# Start of MATERIAL TO PROCESS

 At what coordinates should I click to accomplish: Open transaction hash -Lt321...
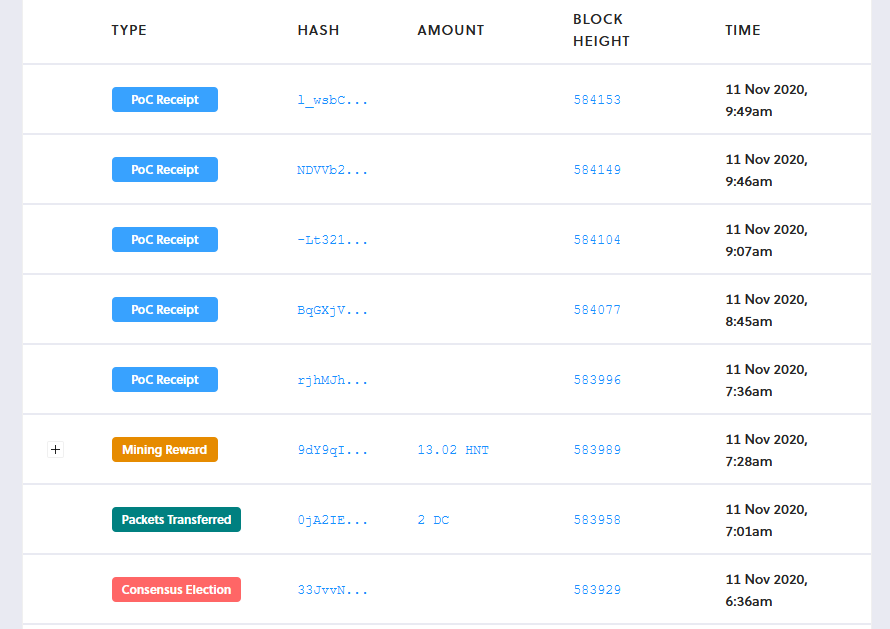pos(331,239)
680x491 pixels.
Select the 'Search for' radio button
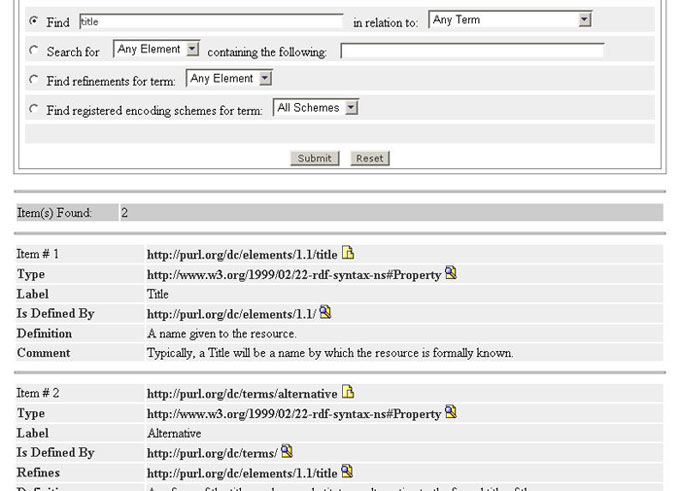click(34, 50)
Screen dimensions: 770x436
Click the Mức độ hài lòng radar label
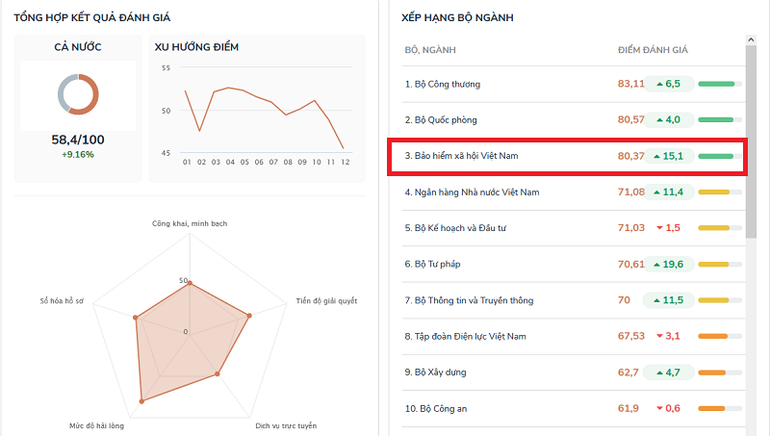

# End of MATERIAL TO PROCESS

• **GOAL**:
Type out every line of the data above word for word, but leave out the pictures.

• **RESULT OF THIS TASK**:
 At what coordinates should I click to accomplish: Open transaction hash -Lt321...
pos(331,239)
680x491 pixels.
Select the 'Search for' radio button
click(34, 50)
Screen dimensions: 770x436
Click the Mức độ hài lòng radar label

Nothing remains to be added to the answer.